Para este ano, o INE prevê uma desaceleração do investimento das empresas devido a piores perspetivas nos sectores do comércio por grosso e a retalho, na reparação de veículos automóveis e motociclos e nas atividades de media

O investimento empresarial cresceu 7,3% em 2017, face ao ano anterior, revela o Instituto Nacional de Estatística (INE), numa revisão em alta face ao resultado apurado em Outubro (5,5%).

O mais recente Inquérito de Conjuntura ao Investimento, que inquiriu os empresários entre abril e junho de 2018, revela ainda que este indicador deverá aumentar 5,1% este ano.

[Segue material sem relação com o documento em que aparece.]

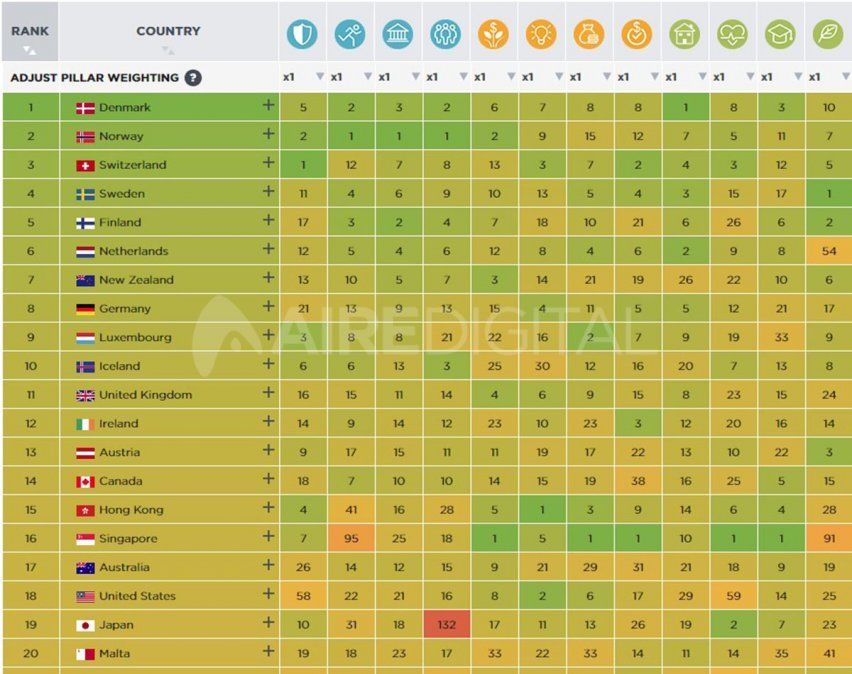Expand the plus next to Denmark
This screenshot has height=674, width=852.
(x=269, y=107)
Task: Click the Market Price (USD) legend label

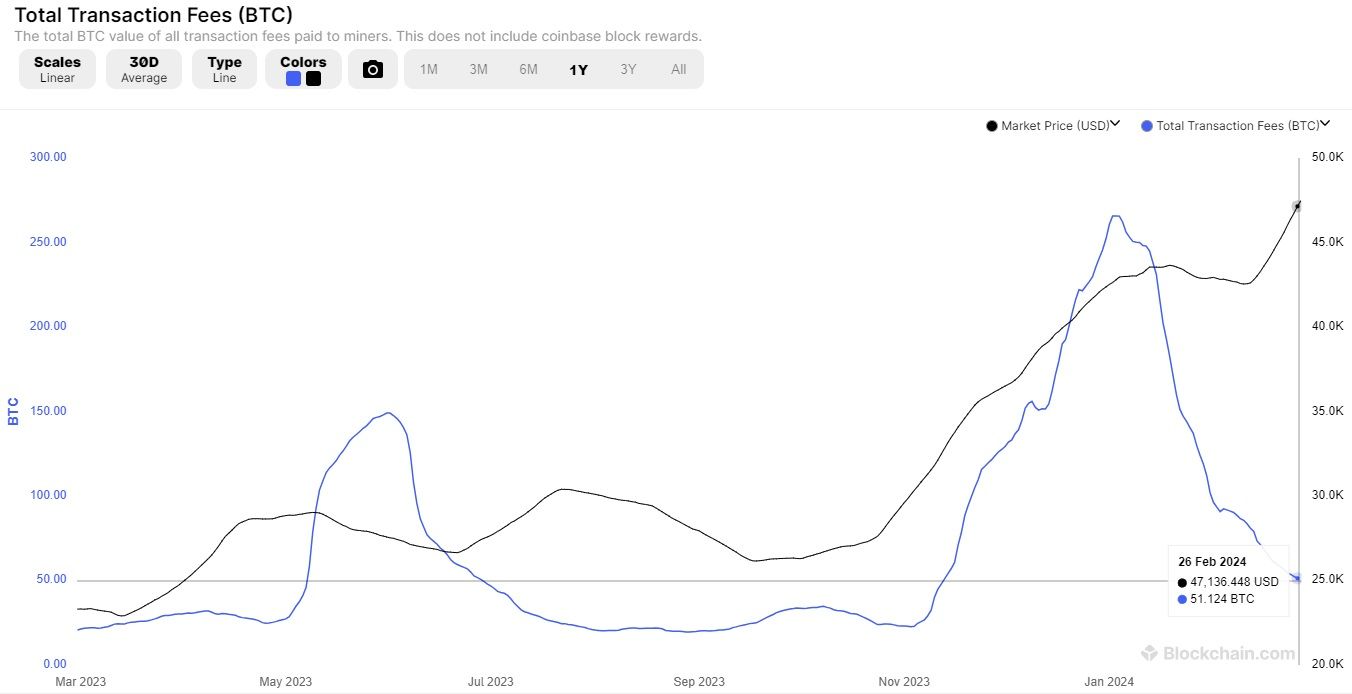Action: 1055,126
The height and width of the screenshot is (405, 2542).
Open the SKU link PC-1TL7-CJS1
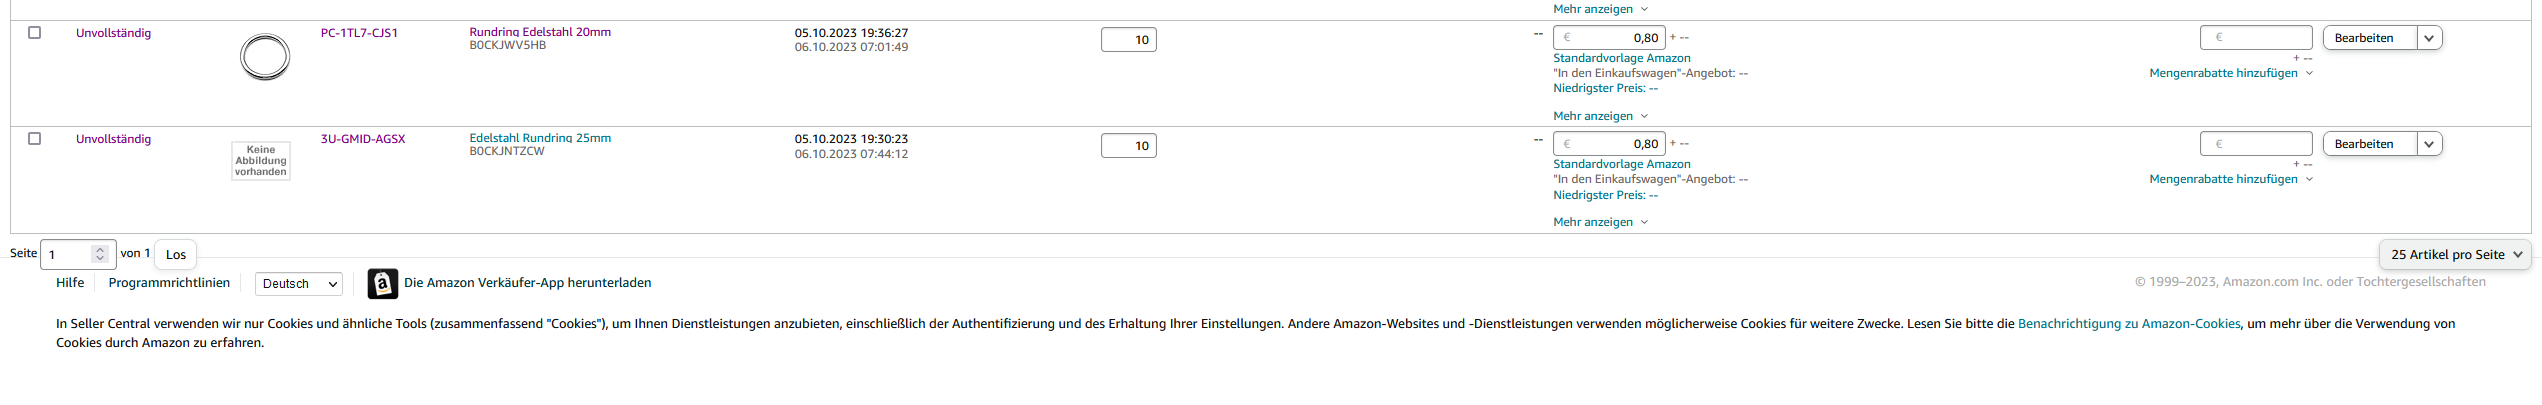(359, 33)
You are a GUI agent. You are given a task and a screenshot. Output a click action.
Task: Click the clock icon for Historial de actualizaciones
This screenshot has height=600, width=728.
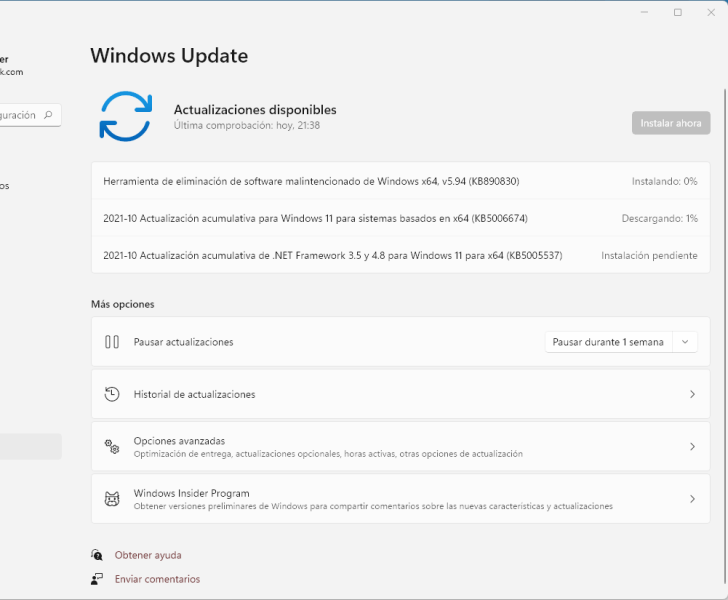pyautogui.click(x=112, y=394)
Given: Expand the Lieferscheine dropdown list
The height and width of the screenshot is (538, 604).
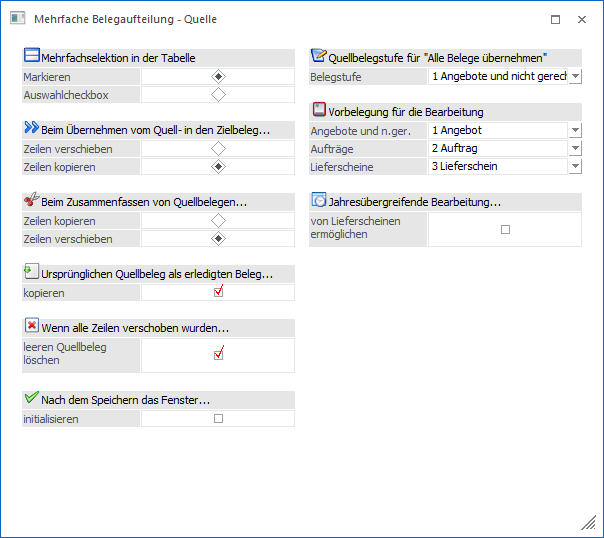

A desaceleração (2,2 pontos percentuais) prevista da Formação Bruta de Capital Fixo (FBCF) empresarial entre 2017 e 2018 está associada sobretudo às secções de comércio por grosso e a retalho, reparação de veículos automóveis e motociclos e das atividades de informação e de comunicação (-3,0 p.p. e -1,8 p.p., respetivamente).

Os principais contributos para o desempenho da FBCF em 2017 vieram das indústrias transformadoras e de comércio por grosso e a retalho e da reparação de veículos automóveis e motociclos que registaram os contributos positivos mais acentuados (3,2 p.p. no primeiro caso e 2,2 p.p. no segundo caso), “em resultado de crescimentos de 10,8% e 15,9% [da FBCF), respetivamente”.

Já a secção de eletricidade, gás, vapor, água quente e fria e ar frio “destacou-se por apresentar o contributo negativo mais acentuado para a variação do investimento em 2017 (contributo de -1,4 p.p. e decréscimo de -16,8% do investimento”.

Olhando para a previsão de crescimento de 5,1 do investimento empresarial em 2018, o INE indica que será feito a reboque dos sectores dos transportes e armazenagem (contributo de 2 p.p. e variação de 30,9%) e da indústria transformadora (contributo de 1,5 p.p. e variação de 4,7%).

A FBCF é um indicador muito relevante porque revela se a capacidade de produção do país está a crescer e mostra se os empresários estão confiantes.

Mais capacidade de produção

Em 2017 e 2018, o investimento no aumento da capacidade de produção foi o principal objetivo do investimento (com um peso de 39,4% na média dos dois anos), seguindo-se o investimento de substituição (37,2%). Os objetivos de outros investimentos e de racionalização e reestruturação

representaram, respetivamente, 14,2% e 9,1% do total do investimento empresarial na média dos dois anos.

O autofinanciamento “continua a ser a principal fonte de financiamento para o investimento das empresas inquiridas, representando 65,8% e 64,3% do total em 2017 e 2018, respetivamente. Na média dos dois anos, esta fonte de financiamento assume particular relevância nas secções de atividades de informação e de comunicação (96,4%), de atividades de consultoria, científicas, técnicas e similares (82,3%) e de eletricidade, gás, vapor, água quente e fria e ar frio (81,9%)”, menciona o inquérito do INE.

Para a maioria das empresas, o principal fator que inibe o investimento continua a ser a deterioração das perspetivas de vendas (25,6% e 25,4% em 2017 e 2018, respetivamente), seguindo-se a insuficiência da capacidade de autofinanciamento (20,9% e 21,2%).

Boas perspetivas na criação de emprego

No que toca às expectativas de criação de emprego resultante do investimento realizado ou a realizar, a maioria dos sectores “apresentou saldos de respostas extremas positivos. Considerando a média dos dois anos analisados, salientam-se as secções de atividades de informação e de comunicação (29,4%), de indústrias extrativas (25,7%) e de transportes e armazenagem (21,1%) com as médias mais elevadas para os respetivos saldos”.

Em sentido contrário, com respostas negativas surgem os sectores financeiro e de seguros, e das atividades relacionadas com fabrico de energia.